How to count the occurrence of a character and then find its percentage

iMayank · June 9, 2018, 6:08am

Hi all,
As we know that three sets of codons codes for an amino acids, for example ATG codes just for M(methionine) and ATC, ATA,ATT codes for I (isoleucine)
and percentage of ATG in a DNA sequence would always be 1 for coding M and percentage of ATC in DNA sequence would always be 0.33 for coding I so as ATA and ATT.
I want to make a function which could calculate the counts of the codons in a sequence and then calculate its frequency percentage of forming particular amino acids.
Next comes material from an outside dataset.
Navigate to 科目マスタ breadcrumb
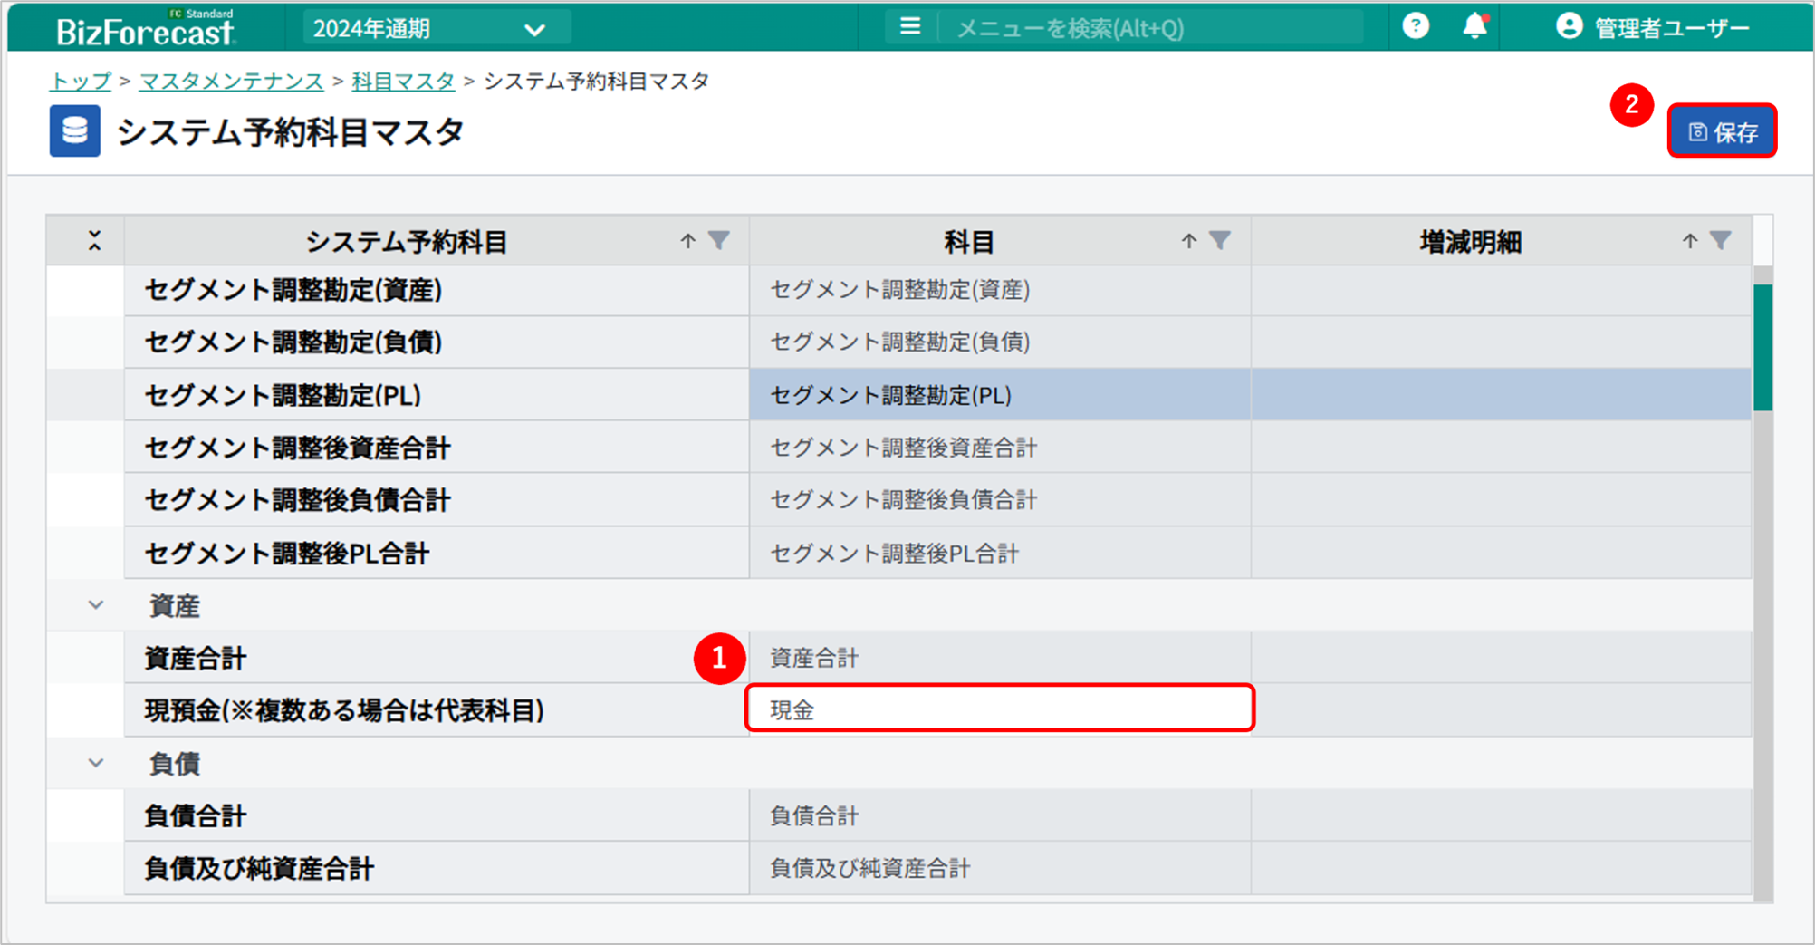The image size is (1815, 945). (403, 82)
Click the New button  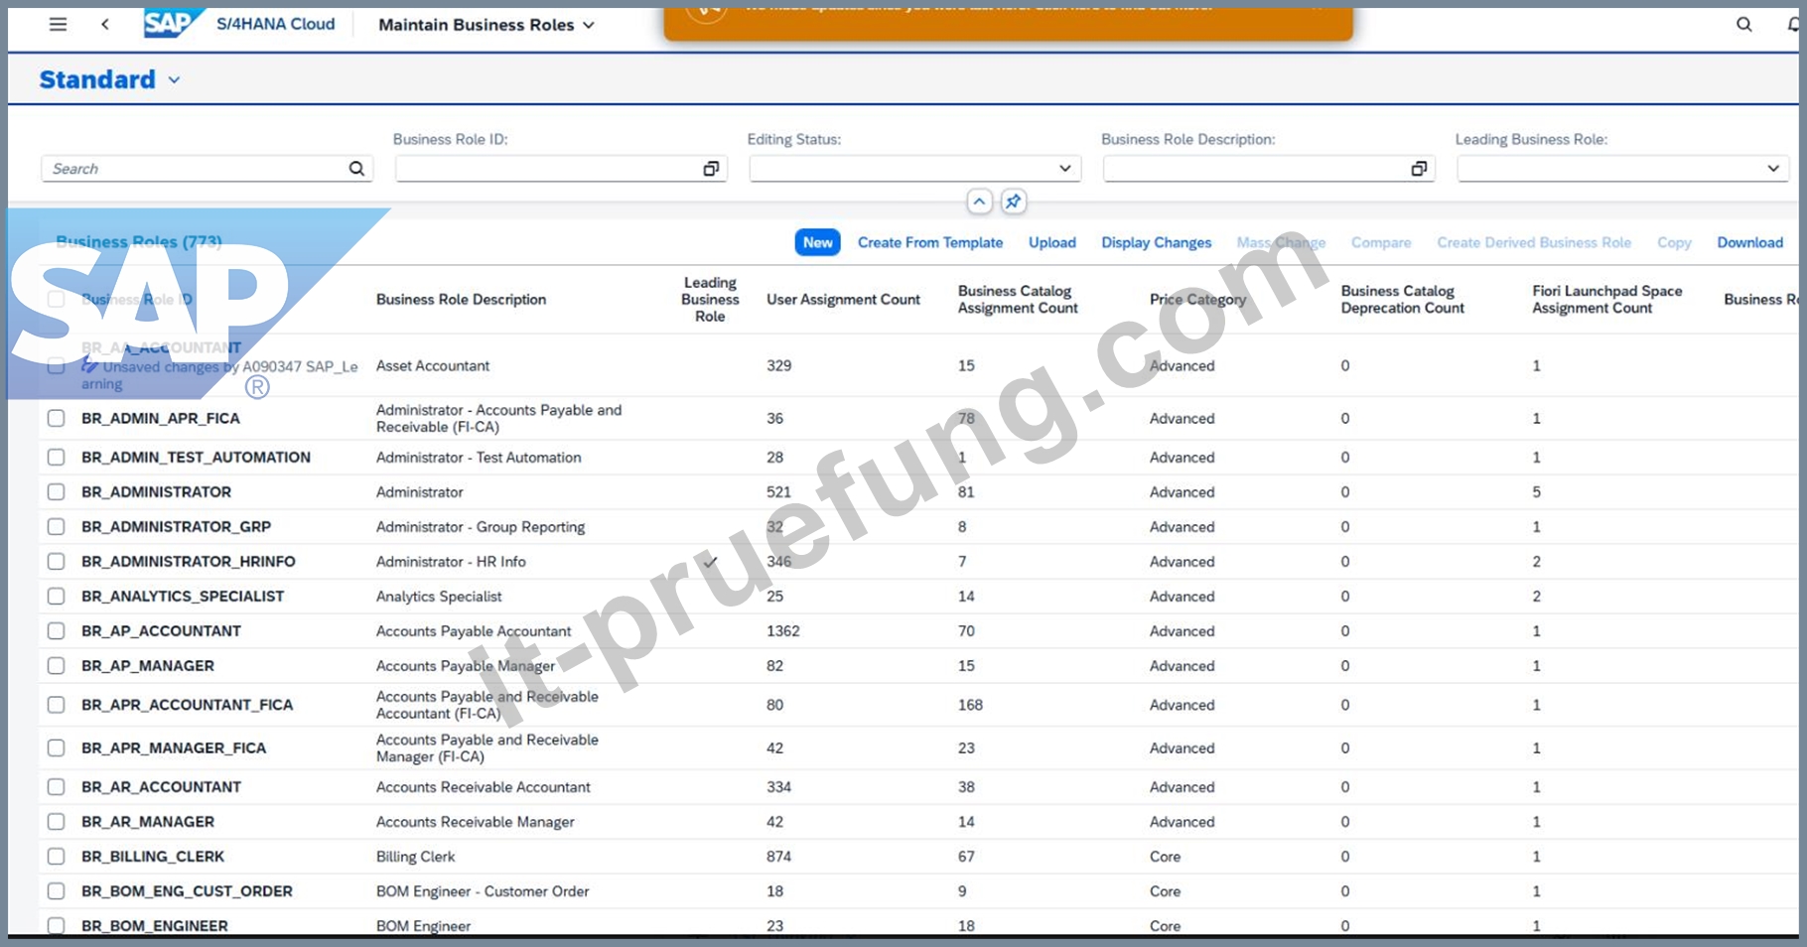(818, 243)
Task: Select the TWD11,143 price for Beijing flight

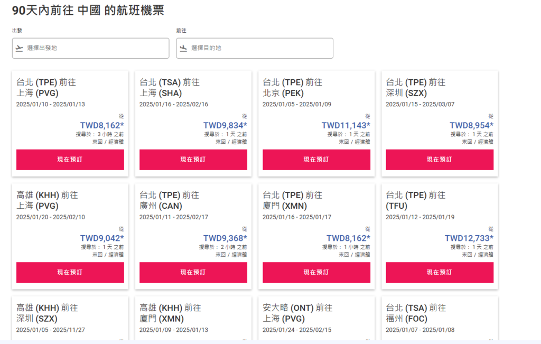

codon <- list(ATA = "I", ATC = "I", ATT = "I", ATG = "M", ACA = "T", 
              ACC = "T", ACG = "T", ACT = "T", AAC = "N", AAT = "N", AAA = "K", 
              AAG = "K", AGC = "S", AGT = "S", AGA = "R", AGG = "R", CTA = "L", 
              CTC = "L", CTG = "L", CTT = "L", CCA = "P", CCC = "P", CCG = "P", 
              CCT = "P", CAC = "H", CAT = "H", CAA = "Q", CAG = "Q", CGA = "R", 
              CGC = "R", CGG = "R", CGT = "R", GTA = "V", GTC = "V", GTG = "V", 
              GTT = "V", GCA = "A", GCC = "A", GCG = "A", GCT = "A", GAC = "D", 
              GAT = "D", GAA = "E", GAG = "E", GGA = "G", GGC = "G", GGG = "G", 
              GGT = "G", TCA = "S", TCC = "S", TCG = "S", TCT = "S", TTC = "F", 
              TTT = "F", TTA = "L", TTG = "L", TAC = "Y", TAT = "Y", TAA = "stop", 
              TAG = "stop", TGC = "C", TGT = "C", TGA = "stop", TGG = "W")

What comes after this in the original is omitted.